Presumably, the Crassulacean acid metabolism has established a million 200 years ago in the Mesozoic in response to lower CO2 levels in the atmosphere. Although CAM is a beneficial " response" to water scarcity; However, going evolutionary biologists believe that there mechanisms for water conservation and water storage existed before CAM, such as protection against evaporation and succulence. These adjustments, however, the CO2 uptake difficult ( closed stomata, little diffusion of CO2 in succulent tissues ). Therefore, CAM is considered primarily as a response to low CO2 level.

It is believed, therefore, that one of the first evolutionary steps towards CAM was the ability during the night to reattach the carbon dioxide from the breathing. This happens especially in succulent plants nowadays. A second important step is the occurrence of specific translocators in the vacuole. They prevent uncontrolled C4 acids diffuse into the cytosol and thus change the pH adversely. The enzymes required for the CAM metabolism occur also in C3 plants. This has made it possible that CAM plants have evolved in different, unrelated families in monocots and dicots of different habitats. Due to the selective advantages associated with CAM under drought, salinity and especially low CO2 concentrations, CAM plants (like C4 plants ) several times and independently "developed" from C3 precursor plants in the course of evolution.

Use

CAM plants are used for agriculture only to a small extent. They are cultivated primarily in areas in which it is not profitable due to the high evapotranspiration and the insufficient rainfall, the cultivation of C3 and C4 plants. The pineapple, Opuntia ficus- indica, the sisal agave and the Blue Agave are CAM plants, which have gained agricultural importance.

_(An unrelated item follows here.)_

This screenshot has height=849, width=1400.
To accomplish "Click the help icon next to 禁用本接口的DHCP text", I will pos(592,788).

The best areas for growing pineapples are in the tropics, South Africa and Australia. About 86 tonnes of fruit are obtained in the cultivation of pineapples per year and hectare. 2003, the international trade value of pineapple amounted to 1.9 billion U.S. dollars. The prickly pear cactus has been used commercially mainly in the early 20th century. Nowadays, it is mainly grown as food and animal feed in many parts of the world. The yield per year estimated to 47-50 tons per hectare.

Agaves are cultivated worldwide, mostly to gain fibers or produce alcoholic beverages. So you win from the sisal agave, the eponymous sisal fibers. The production was highest in the 1960s. Then she dropped continuously since the sisal fiber was replaced more and more by synthetic fibers of polypropylene. 2006 246.000 tons were produced.

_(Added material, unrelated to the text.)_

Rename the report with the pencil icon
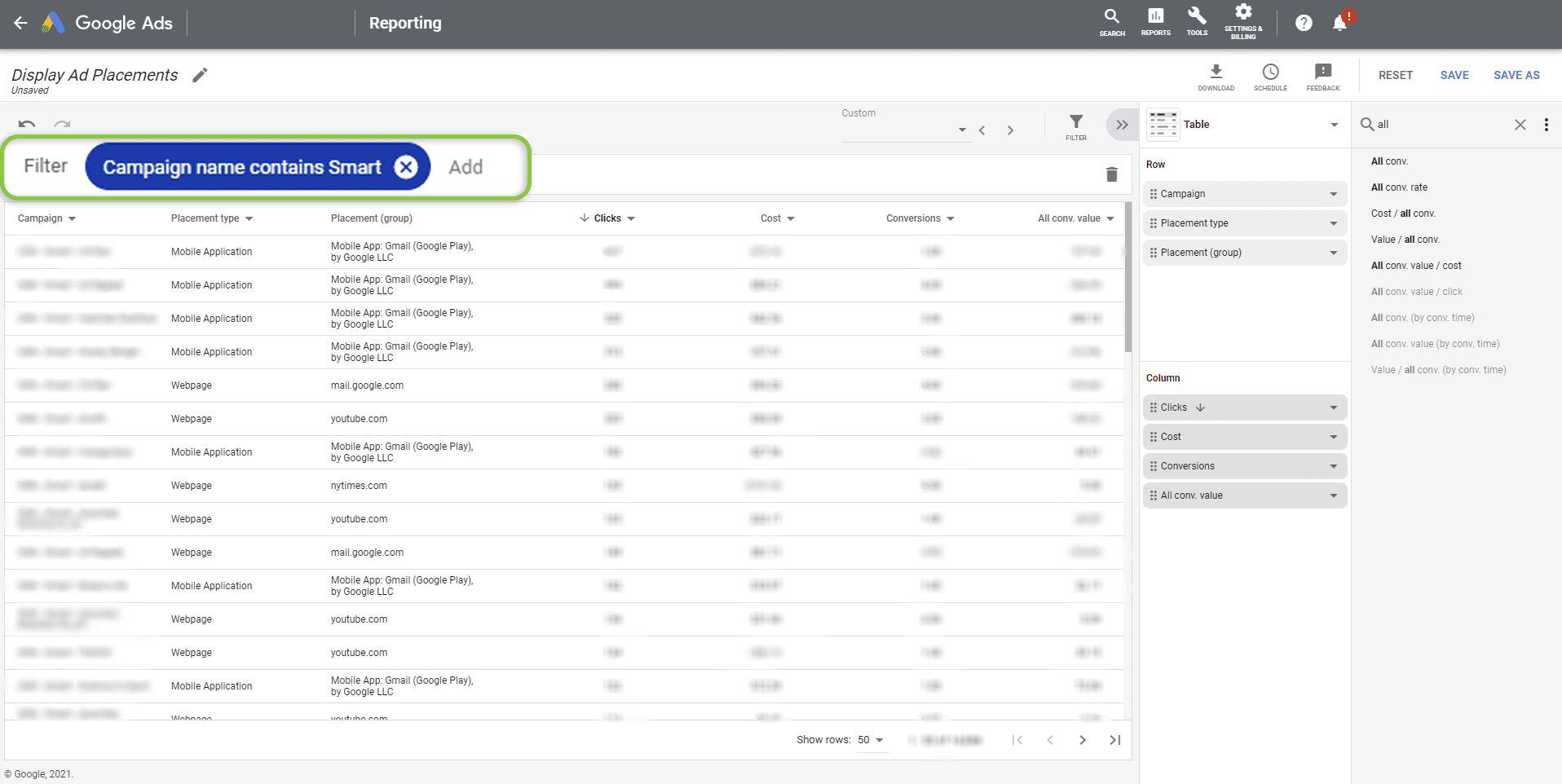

Another important CAM plant is the Blue Agave, harvested from the per hectare per year 50 tons of dry matter. After knocking off the leaves out of the tree (the " Cabeza " ) is fermented by boiling sugar syrup extracted and processed into tequila. And the other sugar syrup Agavearten is distilled, for example to Mezcal.

The high sugar content in the blue agave is also used for the production of bioethanol. In particular, Mexico and much of the Karoo in South East Africa have moved for an extension into close consideration, since there the use of other cereals would be inappropriate. The annual production of ethanol from the Blue Agave is 14,000 liters per hectare, possibly this can be increased to 34,000 liters of ethanol per hectare.